‘Fundamenteel verschil in uitleg tussen Van Dam en Eurocommissaris’

Daarmee reageert de Europarlementariër op de schriftelijke beantwoording van Van Dam op vragen van de Tweede Kamer over de onderhandelingen met de Europese Commissie. Deze vragen waren ontstaan nadat Schreijer-Pierik in de media meldde dat de afwijzing van de fosfaatwet al op 7 juli bekend was, ruim twee maanden eerder dan de staatssecretaris aangaf.
Officieel afwijzend
Volgens Schreijer-Pierik was het oordeel van de Commissie officieel afwijzend op het fosfaatrechtenstelsel. „Van Dam spreekt in zijn beantwoording slechts van een ‘technische aftrap’, een ‘informeel oordeel’ en een ‘problemen zien in relatie tot het oorspronkelijke voorstel'”, stelt de Europarlementariër. Daarmee staan volgens haar de schriftelijke antwoorden van het kabinet over het feitenrelaas aan de Tweede Kamer tegenover die van de Europese Commissie aan het Parlement.
Ongewisheid
Boven alles hekelt ze het feit dat de regering in de periode tussen 7 juli en 13 oktober 2016 heeft toegelaten en toegezien hoe de sector en belangenorganisaties 'de boer op' gingen met een wetsvoorstel waarvan Van Dam wist dat het niet verenigbaar was met de EU-staatssteunrichtsnoeren en dit ook aan hem meegedeeld was. „Daarmee zijn de gezinsbedrijven en betrokken actoren in ongewisheid gelaten”, concludeert Schreijer-Pierik.
Kostbare tijd
Wat de CDA’er betreft is één ding helder.
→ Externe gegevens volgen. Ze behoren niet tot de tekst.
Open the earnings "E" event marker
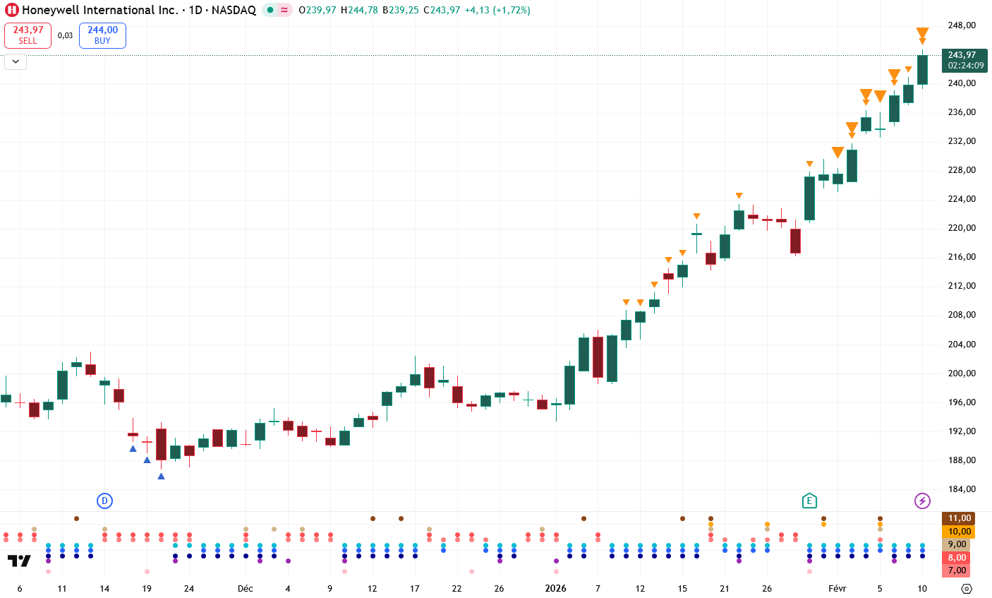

Als Van Dam het oordeel van de Europese Commissie direct serieus had genomen, dan was er volgens haar geen kostbare tijd verloren tot medio oktober. „Er zou dan veel eerder een overtuigend fosfaatreductieplan kunnen zijn opgesteld en uitgevoerd en daarmee een veel betere uitgangspositie zijn bereikt voor de nieuwe onderhandelingen met het Nitraatcomité over nieuwe derogatie en bijbehorende voorwaarden voor de periode 2018-2021.”